Two datasets have been initially used to benchmark the different models:
- The test set of the Common Voice dataset from June 2020 (ca_579h_2020-06-22)
- The crowdsourced high-quality Catalan speech data set (https://www.openslr.org/69/)
As it is not possible to assure that neither of the test datasets has been used when training the evaluated models, a new dataset is in preparation for future tests.
This benchmark considers three metrics: word error rate, real-time factor and model size.
Defined as the ratio of the Levenshtein distance between the reference transcript and the prediction, to the number of words in the reference transcript.
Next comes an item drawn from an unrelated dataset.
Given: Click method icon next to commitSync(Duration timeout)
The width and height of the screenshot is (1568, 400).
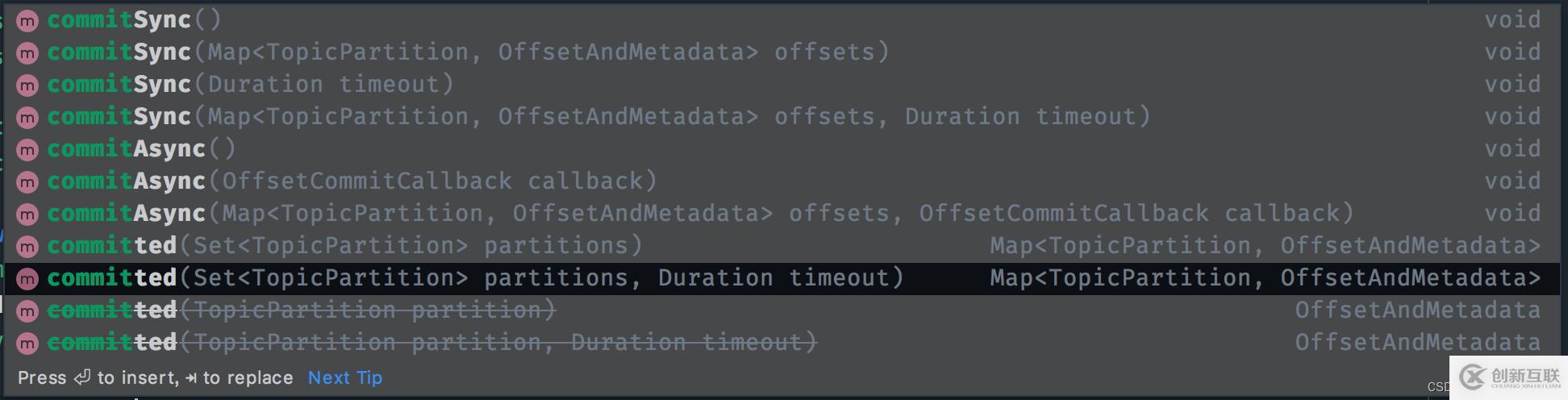Looking at the screenshot, I should [x=27, y=85].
The ratio of the recognition response time to the audio length. The smaller the ratio, the faster it takes to infer speech. This is not considered for cloud-based recognition engines.
As this metric depends on the hardware the model runs, all tests have been executed sequentially on the same machine, an AWS g4dn.xlarge instance:
- 4 vCPU (2nd Generation Intel Xeon Scalable (Cascade Lake) processors)
- 16 GiB Memory
- NVIDIA T4 Tensor Core GPU (16 GiB GPU Mem)
GPU was used when the model supported it.
The uncompressed size of the model as needed by the benchmarking scripts.
The following models have been tested, if you publish or know of any other speech recognition model for the Catalan language please open an issue!
A CMUSphinx based model released by Col·lectivaT in November 2018 with AGPL-3.0 license. The model was trained on the ParlamentParla and TV3Parla datasets. More information can be found in their website or github repository.
A Mozilla DeepSpeech based speech recognition model, trained on the Common Voice June dataset, ParlamentParla and FestCat.
A Vosk-API compatible lightweight wideband model for Android and RPi for Catalan by Alpha Cephei
The speech recognition service offered by Google
The speech to text service offered by Azure
Model/Engine | WER | RTF | Model size |
---|---|---|---|
Col·lectivaT CMUSphinx v0.4.0 | 45,89% | 0,69 | 106 MB |
deepspeech-català v0.7.0 | 21,69% | 0,18 | 233 MB |
vosk-model-small-ca-0.4 | 11,46% | 0,04 | 91 MB |
Google Speech-To-Text | 10,97% | N/A | N/A |
Azure Cognitive Services | 11,72% | N/A | N/A |
Model/Engine | WER | RTF | Model size |
---|---|---|---|
Col·lectivaT CMUSphinx v0.4.0 | TBD | TBD | 106 MB |
deepspeech-català v0.7.0 | 18,41% | 0,18 | 233 MB |
vosk-model-small-ca-0.4 | 11,71% | 0,04 | 91 MB |
Google Speech-To-Text | TBD | N/A | N/A |
Azure Cognitive Services | TBD | N/A | N/A |
- Both Google and Azure convert numbers and time to their numerical representation (quite accurately) but the original test data represents them textually. These were converted back in a semi-automatic post-processing step in order to correct the WER when they were semantically correct.
- Azure also adds punctuation, which was removed in the post-processing step.
- Azure fails to add middle dots and hyphens, which worsens its WER notably. These were not corrected as it didn't seem right to do so (the previous two corrections did not change the semantics of the sentences whilst failing to add hyphens or middle dots renders different words)
- Azure's profanity check appears not to be language specific as it marked "munt" (mount, hill) and "retard" (delay) as offensive.